-- What the exercise asks --
The line count for "will" is all that is needed: say how many lines in the listing below contain it.

-- Exercise data --
__________________________________________________

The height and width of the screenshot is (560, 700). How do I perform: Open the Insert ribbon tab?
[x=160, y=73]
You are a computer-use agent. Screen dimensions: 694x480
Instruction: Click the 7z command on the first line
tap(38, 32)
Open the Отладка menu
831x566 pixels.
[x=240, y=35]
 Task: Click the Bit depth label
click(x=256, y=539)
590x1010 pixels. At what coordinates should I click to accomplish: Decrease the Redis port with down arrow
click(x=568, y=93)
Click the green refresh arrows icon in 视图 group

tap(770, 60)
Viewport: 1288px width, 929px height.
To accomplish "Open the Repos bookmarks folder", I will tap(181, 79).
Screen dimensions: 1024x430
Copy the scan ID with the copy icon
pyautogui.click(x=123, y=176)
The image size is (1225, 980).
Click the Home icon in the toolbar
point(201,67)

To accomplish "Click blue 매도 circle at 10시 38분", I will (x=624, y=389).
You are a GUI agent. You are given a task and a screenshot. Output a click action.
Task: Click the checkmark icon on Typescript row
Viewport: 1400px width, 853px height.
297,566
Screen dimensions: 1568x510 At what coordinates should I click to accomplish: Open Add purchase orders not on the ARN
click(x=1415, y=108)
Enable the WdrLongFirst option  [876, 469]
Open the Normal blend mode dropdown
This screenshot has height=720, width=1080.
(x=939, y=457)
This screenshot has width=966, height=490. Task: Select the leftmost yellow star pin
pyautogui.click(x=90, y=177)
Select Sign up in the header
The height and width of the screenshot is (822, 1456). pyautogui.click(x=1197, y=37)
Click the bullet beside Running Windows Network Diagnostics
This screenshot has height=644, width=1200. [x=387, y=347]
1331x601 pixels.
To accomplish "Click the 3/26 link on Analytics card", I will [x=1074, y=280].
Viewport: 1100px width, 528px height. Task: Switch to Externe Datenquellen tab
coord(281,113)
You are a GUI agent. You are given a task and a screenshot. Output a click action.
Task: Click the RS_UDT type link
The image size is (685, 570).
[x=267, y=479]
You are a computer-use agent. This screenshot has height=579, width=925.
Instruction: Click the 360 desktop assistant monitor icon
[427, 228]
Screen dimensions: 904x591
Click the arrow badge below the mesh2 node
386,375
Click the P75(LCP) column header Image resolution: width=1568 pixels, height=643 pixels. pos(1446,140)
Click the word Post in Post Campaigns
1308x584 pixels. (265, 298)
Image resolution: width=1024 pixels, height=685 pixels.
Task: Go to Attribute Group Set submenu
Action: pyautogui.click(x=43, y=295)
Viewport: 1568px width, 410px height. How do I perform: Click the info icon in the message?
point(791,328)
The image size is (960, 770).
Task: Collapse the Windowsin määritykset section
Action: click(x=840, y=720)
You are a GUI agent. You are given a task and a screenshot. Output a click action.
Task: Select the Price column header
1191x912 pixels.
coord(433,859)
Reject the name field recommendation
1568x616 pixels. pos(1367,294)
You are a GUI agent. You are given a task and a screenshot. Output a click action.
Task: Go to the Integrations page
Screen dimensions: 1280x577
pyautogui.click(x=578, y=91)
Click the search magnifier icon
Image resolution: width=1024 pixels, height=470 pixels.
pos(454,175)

__________________________________________________

-- Exercise result --
3